Et n'oubliez pas, Hamilton a déjà croisé deux fois le fil d'arrivée en premier au circuit des Amériques en trois opportunités.

Tous ces signes portent à croire que Hamilton sera de nouveau sacré champion du monde dimanche, ou peu de temps après. Ça semble si inévitable qu'il n'a reçu qu'une seule question en lien avec la course au titre jeudi lors de la traditionnelle conférence de presse des pilotes.

Rappelant qu'il ne fallait jamais vendre la peau de l'ours avant de l'avoir abattu, Hamilton a habilement contourné la question, même si la conquête d'un troisième championnat des pilotes lui permettrait de faire partie d'un groupe exclusif de pilotes de F1.

«Je suis simplement content d'être ici, a dit le Britannique. J'ai toujours beaucoup de plaisir ici aux États-Unis.»

Hamilton remportera le titre cette semaine s'il obtient neuf points de plus que Vettel et deux de plus que Rosberg. Par exemple, si Hamilton l'emporte et que Vettel termine troisième ou plus loin, Hamilton confirmera son championnat des pilotes.

Les probabilités que ça se produise plus tôt que tard ont augmenté jeudi après que l'écurie italienne Ferrari eut annoncé qu'elle avait dû remplacer les moteurs des voitures de Vettel et de Kimi Raikkönen afin qu'ils puissent compléter le calendrier. Étant donné que Ferrari a déjà utilisé la limite de quatre moteurs pour chacun d'eux cette saison, ce cinquième entraînera une pénalité de 10 places sur la grille de départ dimanche.

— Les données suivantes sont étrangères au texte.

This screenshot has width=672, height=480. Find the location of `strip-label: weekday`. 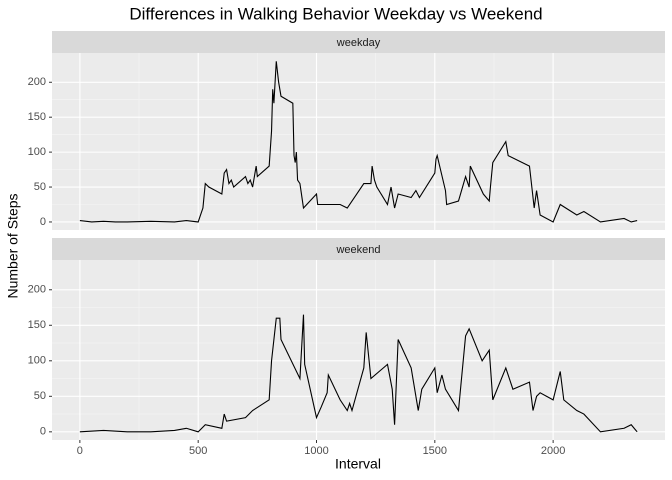

strip-label: weekday is located at coordinates (358, 43).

Chez Ferrari, on semble déjà résignés. Son porte-parole, Alberto Antonini, a confié que les trois victoires de Vettel cette saison avaient déjà surpassé l'objectif de deux.

«Notre principal objectif a été atteint. Certes, il y a un prix à payer. Ça nous permettra de nous retrouver en meilleure position pour l'avenir», a confié Antonini.

D'autre part, le Grand Prix des États-Unis sera familier pour le pilote Alexander Rossi, qui a obtenu un volant au sein de la modeste équipe Manor pour cinq des sept dernières étapes de la saison. Après avoir été écarté du Grand Prix de Russie, l'Américain était assis à côté de Hamilton lors de la conférence de presse - ce sera probablement le plus proche qu'il sera du Britannique au cours du week-end.

Rossi est le premier pilote américain en F1 depuis 2007, et son objectif est d'offrir des performances suffisamment impressionnantes d'ici la fin du calendrier afin qu'il puisse obtenir un volant permanent la saison prochaine. Ça signifie qu'il devra battre régulièrement son coéquipier Will Stevens, un exploit qu'il a accompli à Singapour et au Japon.

«Mon objectif est simplement de poursuivre dans la même direction, a dit Rossi. Je cours contre une seule autre voiture.»